--- EXCERPTED RECORDS Enclosed Below ---

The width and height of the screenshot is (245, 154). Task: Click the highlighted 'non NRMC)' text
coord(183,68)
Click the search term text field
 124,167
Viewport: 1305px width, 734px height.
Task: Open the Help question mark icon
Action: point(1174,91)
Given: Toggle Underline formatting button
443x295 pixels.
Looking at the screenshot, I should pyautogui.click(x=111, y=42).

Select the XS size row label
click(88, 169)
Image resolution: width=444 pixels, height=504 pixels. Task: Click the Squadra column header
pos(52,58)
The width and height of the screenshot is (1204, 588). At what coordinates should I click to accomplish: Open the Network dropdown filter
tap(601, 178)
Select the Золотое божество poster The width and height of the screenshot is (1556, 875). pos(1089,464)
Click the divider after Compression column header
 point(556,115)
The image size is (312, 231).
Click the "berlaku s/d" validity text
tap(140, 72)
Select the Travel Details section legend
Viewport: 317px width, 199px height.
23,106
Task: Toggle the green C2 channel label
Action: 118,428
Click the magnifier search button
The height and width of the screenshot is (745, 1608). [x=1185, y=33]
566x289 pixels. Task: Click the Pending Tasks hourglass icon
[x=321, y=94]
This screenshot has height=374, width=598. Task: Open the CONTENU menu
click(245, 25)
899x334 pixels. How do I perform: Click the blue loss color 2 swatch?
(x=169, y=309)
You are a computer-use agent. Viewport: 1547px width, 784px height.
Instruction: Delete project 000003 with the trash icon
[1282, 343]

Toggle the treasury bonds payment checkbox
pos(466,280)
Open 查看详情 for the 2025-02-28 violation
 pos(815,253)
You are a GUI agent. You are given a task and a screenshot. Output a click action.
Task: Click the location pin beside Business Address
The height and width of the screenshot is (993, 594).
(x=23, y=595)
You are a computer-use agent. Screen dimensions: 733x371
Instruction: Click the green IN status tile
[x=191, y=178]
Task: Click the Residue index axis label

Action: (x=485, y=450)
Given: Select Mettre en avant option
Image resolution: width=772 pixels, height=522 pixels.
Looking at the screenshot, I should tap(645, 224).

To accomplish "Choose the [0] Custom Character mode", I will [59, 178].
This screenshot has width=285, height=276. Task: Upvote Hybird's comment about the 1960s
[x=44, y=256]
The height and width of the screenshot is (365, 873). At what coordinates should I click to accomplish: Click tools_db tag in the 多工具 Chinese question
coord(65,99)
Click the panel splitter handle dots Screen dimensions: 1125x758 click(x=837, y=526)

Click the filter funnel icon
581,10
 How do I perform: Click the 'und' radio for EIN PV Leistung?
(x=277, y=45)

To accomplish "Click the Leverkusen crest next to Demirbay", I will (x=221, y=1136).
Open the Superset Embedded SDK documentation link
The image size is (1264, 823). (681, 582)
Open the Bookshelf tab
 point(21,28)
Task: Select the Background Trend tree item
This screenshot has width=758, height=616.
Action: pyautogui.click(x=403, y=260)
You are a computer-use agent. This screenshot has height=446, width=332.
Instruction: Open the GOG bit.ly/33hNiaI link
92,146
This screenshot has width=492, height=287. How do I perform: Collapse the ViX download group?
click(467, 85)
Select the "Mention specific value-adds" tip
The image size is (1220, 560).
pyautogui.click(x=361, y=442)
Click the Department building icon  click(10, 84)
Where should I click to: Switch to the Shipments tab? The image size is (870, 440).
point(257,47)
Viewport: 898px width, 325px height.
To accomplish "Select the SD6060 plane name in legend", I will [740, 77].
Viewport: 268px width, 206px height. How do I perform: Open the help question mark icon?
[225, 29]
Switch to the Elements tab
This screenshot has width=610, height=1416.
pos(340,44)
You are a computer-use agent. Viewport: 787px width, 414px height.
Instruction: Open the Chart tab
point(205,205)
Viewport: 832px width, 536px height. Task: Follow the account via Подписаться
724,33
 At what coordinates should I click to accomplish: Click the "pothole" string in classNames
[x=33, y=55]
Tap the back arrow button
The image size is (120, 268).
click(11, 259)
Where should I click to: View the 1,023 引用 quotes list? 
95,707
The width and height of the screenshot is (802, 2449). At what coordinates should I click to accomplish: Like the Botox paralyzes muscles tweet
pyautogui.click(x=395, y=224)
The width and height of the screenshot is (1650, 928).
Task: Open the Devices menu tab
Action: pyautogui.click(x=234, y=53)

--- End of Enclosed EXCERPTED RECORDS ---

- THE TASK -
Copy every entry exactly.

- EXERCISE OUTPUT -
The width and height of the screenshot is (245, 154). Task: Click the highlighted 'non NRMC)' text
coord(183,68)
Click the search term text field
 124,167
Viewport: 1305px width, 734px height.
Task: Open the Help question mark icon
Action: point(1174,91)
Given: Toggle Underline formatting button
443x295 pixels.
Looking at the screenshot, I should pyautogui.click(x=111, y=42).

Select the XS size row label
click(88, 169)
Image resolution: width=444 pixels, height=504 pixels. Task: Click the Squadra column header
pos(52,58)
The width and height of the screenshot is (1204, 588). At what coordinates should I click to accomplish: Open the Network dropdown filter
tap(601, 178)
Select the Золотое божество poster The width and height of the screenshot is (1556, 875). pos(1089,464)
Click the divider after Compression column header
 point(556,115)
The image size is (312, 231).
Click the "berlaku s/d" validity text
tap(140, 72)
Select the Travel Details section legend
Viewport: 317px width, 199px height.
23,106
Task: Toggle the green C2 channel label
Action: 118,428
Click the magnifier search button
The height and width of the screenshot is (745, 1608). [x=1185, y=33]
566x289 pixels. Task: Click the Pending Tasks hourglass icon
[x=321, y=94]
This screenshot has height=374, width=598. Task: Open the CONTENU menu
click(245, 25)
899x334 pixels. How do I perform: Click the blue loss color 2 swatch?
(x=169, y=309)
You are a computer-use agent. Viewport: 1547px width, 784px height.
Instruction: Delete project 000003 with the trash icon
[1282, 343]

Toggle the treasury bonds payment checkbox
pos(466,280)
Open 查看详情 for the 2025-02-28 violation
 pos(815,253)
You are a GUI agent. You are given a task and a screenshot. Output a click action.
Task: Click the location pin beside Business Address
The height and width of the screenshot is (993, 594).
(x=23, y=595)
You are a computer-use agent. Screen dimensions: 733x371
Instruction: Click the green IN status tile
[x=191, y=178]
Task: Click the Residue index axis label

Action: (x=485, y=450)
Given: Select Mettre en avant option
Image resolution: width=772 pixels, height=522 pixels.
Looking at the screenshot, I should tap(645, 224).

To accomplish "Choose the [0] Custom Character mode", I will [59, 178].
This screenshot has width=285, height=276. Task: Upvote Hybird's comment about the 1960s
[x=44, y=256]
The height and width of the screenshot is (365, 873). At what coordinates should I click to accomplish: Click tools_db tag in the 多工具 Chinese question
coord(65,99)
Click the panel splitter handle dots Screen dimensions: 1125x758 click(x=837, y=526)

Click the filter funnel icon
581,10
 How do I perform: Click the 'und' radio for EIN PV Leistung?
(x=277, y=45)

To accomplish "Click the Leverkusen crest next to Demirbay", I will (x=221, y=1136).
Open the Superset Embedded SDK documentation link
The image size is (1264, 823). (681, 582)
Open the Bookshelf tab
 point(21,28)
Task: Select the Background Trend tree item
This screenshot has width=758, height=616.
Action: pyautogui.click(x=403, y=260)
You are a computer-use agent. This screenshot has height=446, width=332.
Instruction: Open the GOG bit.ly/33hNiaI link
92,146
This screenshot has width=492, height=287. How do I perform: Collapse the ViX download group?
click(467, 85)
Select the "Mention specific value-adds" tip
The image size is (1220, 560).
pyautogui.click(x=361, y=442)
Click the Department building icon  click(10, 84)
Where should I click to: Switch to the Shipments tab? The image size is (870, 440).
point(257,47)
Viewport: 898px width, 325px height.
To accomplish "Select the SD6060 plane name in legend", I will [740, 77].
Viewport: 268px width, 206px height. How do I perform: Open the help question mark icon?
[225, 29]
Switch to the Elements tab
This screenshot has width=610, height=1416.
pos(340,44)
You are a computer-use agent. Viewport: 787px width, 414px height.
Instruction: Open the Chart tab
point(205,205)
Viewport: 832px width, 536px height. Task: Follow the account via Подписаться
724,33
 At what coordinates should I click to accomplish: Click the "pothole" string in classNames
[x=33, y=55]
Tap the back arrow button
The image size is (120, 268).
click(11, 259)
Where should I click to: View the 1,023 引用 quotes list? 
95,707
The width and height of the screenshot is (802, 2449). At what coordinates should I click to accomplish: Like the Botox paralyzes muscles tweet
pyautogui.click(x=395, y=224)
The width and height of the screenshot is (1650, 928).
Task: Open the Devices menu tab
Action: pyautogui.click(x=234, y=53)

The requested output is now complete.